Perhaps this has something to do with the ndt parameter of the shifted lognormal?
How can I obtain a pointwise value for the model without this datapoint, and thus a LOOIC for the model?
Please also provide the following information in addition to your question:
- Operating System: Linux
- brms Version: 2.10.0
You can use the newdata argument to provide the data you want to get predictions for.
You mean completely excluding this data point when computing loo?
m.int <- add_criterion(m.int, c("waic", "loo"), reloo=T, newdata=mydf[-which.min(mydf$rt),])

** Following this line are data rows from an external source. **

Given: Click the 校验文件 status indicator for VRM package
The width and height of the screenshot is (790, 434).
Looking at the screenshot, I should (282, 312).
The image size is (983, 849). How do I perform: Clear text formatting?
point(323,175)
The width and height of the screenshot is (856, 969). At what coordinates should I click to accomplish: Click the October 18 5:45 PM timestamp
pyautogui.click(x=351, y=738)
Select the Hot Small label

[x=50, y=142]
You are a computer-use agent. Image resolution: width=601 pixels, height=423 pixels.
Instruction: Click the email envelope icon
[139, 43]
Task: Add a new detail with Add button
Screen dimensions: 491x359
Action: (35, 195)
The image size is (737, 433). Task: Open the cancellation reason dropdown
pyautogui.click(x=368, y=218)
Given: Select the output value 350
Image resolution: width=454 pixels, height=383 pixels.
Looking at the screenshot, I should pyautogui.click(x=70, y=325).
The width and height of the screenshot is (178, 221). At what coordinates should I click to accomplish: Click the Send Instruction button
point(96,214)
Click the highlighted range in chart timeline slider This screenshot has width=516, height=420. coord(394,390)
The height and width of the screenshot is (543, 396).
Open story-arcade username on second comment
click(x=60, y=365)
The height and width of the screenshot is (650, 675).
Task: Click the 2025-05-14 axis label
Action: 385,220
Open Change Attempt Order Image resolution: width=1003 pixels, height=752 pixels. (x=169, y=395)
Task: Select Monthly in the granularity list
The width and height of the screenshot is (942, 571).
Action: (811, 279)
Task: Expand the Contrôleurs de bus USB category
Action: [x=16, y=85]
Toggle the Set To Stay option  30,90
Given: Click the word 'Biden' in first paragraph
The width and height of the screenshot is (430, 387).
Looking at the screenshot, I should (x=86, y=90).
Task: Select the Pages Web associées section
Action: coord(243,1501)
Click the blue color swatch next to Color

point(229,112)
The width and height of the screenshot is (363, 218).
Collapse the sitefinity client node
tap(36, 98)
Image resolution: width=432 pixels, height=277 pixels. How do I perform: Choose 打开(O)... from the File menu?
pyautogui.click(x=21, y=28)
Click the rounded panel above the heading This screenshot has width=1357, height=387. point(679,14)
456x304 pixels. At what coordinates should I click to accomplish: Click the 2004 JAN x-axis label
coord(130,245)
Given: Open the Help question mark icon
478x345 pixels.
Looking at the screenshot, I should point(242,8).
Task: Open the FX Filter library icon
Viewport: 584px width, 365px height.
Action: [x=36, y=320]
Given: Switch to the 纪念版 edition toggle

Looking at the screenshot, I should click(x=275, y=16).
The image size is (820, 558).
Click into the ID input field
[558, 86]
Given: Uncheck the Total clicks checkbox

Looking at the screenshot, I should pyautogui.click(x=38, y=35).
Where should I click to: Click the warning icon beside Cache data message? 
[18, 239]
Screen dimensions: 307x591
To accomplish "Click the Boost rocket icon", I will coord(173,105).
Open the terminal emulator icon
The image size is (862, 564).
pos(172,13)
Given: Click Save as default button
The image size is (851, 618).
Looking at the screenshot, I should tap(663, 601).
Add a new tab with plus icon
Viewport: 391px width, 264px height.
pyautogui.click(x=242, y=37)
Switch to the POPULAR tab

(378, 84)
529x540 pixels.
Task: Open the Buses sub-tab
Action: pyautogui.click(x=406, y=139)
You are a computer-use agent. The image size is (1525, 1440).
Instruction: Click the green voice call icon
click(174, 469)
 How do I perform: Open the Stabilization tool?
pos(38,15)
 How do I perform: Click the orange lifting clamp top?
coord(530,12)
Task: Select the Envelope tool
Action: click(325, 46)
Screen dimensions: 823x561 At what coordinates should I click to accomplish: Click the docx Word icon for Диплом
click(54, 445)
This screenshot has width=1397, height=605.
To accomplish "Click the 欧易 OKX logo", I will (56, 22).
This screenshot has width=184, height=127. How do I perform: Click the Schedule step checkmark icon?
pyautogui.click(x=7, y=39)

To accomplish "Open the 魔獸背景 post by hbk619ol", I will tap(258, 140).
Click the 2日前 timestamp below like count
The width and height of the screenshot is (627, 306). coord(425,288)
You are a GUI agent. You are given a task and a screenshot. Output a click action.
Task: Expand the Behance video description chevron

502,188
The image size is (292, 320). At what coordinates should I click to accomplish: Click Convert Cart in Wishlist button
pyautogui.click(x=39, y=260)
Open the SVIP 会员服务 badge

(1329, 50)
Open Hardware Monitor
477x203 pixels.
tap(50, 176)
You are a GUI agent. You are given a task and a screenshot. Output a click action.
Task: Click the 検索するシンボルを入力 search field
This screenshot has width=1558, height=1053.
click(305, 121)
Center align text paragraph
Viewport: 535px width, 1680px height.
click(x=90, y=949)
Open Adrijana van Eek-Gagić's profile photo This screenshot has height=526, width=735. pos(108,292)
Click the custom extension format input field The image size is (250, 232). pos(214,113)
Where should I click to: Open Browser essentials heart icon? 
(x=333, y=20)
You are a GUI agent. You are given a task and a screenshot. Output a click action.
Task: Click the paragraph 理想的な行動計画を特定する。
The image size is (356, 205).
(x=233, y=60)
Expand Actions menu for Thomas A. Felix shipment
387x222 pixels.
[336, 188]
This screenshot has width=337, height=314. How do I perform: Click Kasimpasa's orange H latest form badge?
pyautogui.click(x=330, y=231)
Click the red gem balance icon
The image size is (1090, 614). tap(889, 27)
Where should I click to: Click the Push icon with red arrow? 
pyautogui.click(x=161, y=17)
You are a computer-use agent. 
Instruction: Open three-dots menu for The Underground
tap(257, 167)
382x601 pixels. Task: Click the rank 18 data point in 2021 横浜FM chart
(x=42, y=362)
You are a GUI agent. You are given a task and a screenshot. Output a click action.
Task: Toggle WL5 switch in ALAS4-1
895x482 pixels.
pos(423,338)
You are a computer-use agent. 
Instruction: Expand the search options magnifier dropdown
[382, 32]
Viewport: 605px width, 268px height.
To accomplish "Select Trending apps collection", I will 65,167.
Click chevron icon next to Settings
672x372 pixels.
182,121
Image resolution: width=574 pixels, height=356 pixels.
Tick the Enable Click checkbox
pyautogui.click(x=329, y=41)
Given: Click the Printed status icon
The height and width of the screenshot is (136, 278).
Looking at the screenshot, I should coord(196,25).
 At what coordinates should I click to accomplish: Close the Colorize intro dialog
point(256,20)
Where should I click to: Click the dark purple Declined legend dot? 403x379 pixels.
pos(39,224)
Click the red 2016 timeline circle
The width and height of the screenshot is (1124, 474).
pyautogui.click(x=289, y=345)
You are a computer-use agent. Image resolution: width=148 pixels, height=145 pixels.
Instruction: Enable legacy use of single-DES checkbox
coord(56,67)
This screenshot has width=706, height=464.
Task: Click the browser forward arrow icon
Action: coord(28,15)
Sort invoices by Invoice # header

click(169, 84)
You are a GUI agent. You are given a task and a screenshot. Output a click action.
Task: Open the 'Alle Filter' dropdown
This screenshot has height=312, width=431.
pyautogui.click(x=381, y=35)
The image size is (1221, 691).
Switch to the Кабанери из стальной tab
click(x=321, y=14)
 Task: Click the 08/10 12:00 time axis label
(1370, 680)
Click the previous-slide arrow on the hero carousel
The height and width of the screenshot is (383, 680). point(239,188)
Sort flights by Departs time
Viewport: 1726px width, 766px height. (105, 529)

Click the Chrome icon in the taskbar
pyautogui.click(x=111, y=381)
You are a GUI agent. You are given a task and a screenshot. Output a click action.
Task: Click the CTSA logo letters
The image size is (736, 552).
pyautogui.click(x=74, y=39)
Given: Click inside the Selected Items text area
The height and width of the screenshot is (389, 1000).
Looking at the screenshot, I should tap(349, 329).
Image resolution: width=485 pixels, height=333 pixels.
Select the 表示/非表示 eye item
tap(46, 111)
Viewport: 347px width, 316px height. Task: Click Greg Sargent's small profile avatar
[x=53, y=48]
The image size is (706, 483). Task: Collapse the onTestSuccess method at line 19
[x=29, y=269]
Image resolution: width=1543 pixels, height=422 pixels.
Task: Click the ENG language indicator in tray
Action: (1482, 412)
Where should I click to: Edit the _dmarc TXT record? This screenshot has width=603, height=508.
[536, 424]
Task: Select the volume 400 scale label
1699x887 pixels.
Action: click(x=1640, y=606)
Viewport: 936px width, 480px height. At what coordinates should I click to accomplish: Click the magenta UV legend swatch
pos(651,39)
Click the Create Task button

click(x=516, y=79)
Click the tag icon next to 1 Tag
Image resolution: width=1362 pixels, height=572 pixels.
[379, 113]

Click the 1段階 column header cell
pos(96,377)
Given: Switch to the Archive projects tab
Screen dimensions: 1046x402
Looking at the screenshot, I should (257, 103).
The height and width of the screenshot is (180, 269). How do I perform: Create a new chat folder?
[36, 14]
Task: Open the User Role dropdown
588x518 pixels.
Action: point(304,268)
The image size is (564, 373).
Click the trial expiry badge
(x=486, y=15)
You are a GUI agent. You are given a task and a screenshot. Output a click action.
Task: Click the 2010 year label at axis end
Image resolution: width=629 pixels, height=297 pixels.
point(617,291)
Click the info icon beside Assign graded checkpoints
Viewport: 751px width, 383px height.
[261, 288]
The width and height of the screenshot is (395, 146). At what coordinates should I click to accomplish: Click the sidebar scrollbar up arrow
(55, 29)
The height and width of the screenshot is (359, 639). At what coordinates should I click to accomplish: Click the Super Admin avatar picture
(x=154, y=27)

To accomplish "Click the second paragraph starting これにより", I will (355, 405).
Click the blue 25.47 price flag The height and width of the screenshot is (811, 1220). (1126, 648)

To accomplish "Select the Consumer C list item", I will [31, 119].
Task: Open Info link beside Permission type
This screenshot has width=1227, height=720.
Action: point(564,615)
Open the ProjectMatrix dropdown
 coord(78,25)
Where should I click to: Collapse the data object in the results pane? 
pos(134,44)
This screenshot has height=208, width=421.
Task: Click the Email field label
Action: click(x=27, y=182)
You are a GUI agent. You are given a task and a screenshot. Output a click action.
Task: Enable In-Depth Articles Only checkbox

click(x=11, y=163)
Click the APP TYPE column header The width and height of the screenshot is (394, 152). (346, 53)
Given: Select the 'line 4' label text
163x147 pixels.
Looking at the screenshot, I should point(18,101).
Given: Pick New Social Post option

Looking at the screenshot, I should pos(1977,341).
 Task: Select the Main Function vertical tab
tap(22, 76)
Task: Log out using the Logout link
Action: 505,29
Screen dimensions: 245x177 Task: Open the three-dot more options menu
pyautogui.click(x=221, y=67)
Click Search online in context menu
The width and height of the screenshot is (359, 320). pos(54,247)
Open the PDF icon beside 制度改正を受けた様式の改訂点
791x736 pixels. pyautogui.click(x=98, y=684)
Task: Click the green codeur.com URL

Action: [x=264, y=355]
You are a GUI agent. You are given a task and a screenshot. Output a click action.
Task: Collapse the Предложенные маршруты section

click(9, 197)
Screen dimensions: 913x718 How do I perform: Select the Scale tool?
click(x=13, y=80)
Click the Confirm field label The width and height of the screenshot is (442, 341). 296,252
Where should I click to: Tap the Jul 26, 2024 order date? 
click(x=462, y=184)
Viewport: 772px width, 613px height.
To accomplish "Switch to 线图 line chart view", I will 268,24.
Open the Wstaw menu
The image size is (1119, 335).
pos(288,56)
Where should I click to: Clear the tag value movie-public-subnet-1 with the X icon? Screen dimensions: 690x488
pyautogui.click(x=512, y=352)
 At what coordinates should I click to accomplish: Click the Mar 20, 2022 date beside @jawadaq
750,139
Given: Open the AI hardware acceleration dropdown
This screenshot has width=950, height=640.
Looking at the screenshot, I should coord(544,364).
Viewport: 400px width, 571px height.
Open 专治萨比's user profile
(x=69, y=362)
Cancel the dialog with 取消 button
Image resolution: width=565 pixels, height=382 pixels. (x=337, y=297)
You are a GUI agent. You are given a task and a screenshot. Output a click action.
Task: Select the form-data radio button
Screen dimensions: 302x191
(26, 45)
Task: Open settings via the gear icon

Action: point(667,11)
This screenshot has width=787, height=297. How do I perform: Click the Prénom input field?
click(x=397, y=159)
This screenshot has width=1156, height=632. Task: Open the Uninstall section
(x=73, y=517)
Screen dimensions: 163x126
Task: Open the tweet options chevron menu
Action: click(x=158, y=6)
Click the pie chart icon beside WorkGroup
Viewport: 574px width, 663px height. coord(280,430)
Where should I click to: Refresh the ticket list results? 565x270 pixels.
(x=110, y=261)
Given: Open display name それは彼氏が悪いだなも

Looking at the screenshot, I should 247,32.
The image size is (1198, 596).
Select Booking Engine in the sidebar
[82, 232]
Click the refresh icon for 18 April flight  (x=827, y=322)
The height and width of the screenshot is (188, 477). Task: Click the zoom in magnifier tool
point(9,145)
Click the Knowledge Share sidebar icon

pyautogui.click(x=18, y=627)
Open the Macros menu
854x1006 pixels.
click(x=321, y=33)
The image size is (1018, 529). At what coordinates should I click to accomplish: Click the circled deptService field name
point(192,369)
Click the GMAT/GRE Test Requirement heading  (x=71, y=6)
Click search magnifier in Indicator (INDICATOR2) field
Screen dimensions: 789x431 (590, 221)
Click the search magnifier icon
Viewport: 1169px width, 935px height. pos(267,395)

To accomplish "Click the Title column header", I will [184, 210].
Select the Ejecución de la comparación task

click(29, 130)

You asked how to exclude this data point. This is how you do it. If you can provide a minimal reproducible example I can also check if there is a bug in the code that leads to the NA value.
Thank you. This gives me the NA, tried it several times:
rtdata <- data.frame(rt = c(rlnorm(4999, 5.85, 0.4)+350, 300))
summary(m1 <- brm(rt ~ 1, rtdata, family=shifted_lognormal()))
m1 <- add_criterion(m1, "loo", reloo=T)
Thanks! Will take a look tomorrow.
The problem ist that the shifted lognormal has a hard lower boundary depending on the data, which is the shift parameter. If you refit the model, at the new data is below that data defined lower boundary or below some posterior sample of the shift parameter to be precise, it will cause and NA. I am not entirely sure what to do about that to be honest right now.
Could you make it user defined value?
The shift is a parameter (ndt) which can either be fixed or estimated and whose prior you can manually set. If you force it to be below a certain value using a prior (or fixation) prediction should work just fine.
Thanks. The solutions I’m seeing atm (given my current knowledge) are either a) to remove this one datapoint altogether (the fastest RT), or b) to fit models on all the data, but compute loos without this datapoint. Removing the datapoint leads to an estimated ndt that is quite a bit larger (from 300 to 350ms); better pp_checks; and no problems computing loo. So I’m leaning towards option a).
Thanks for the help, Paul.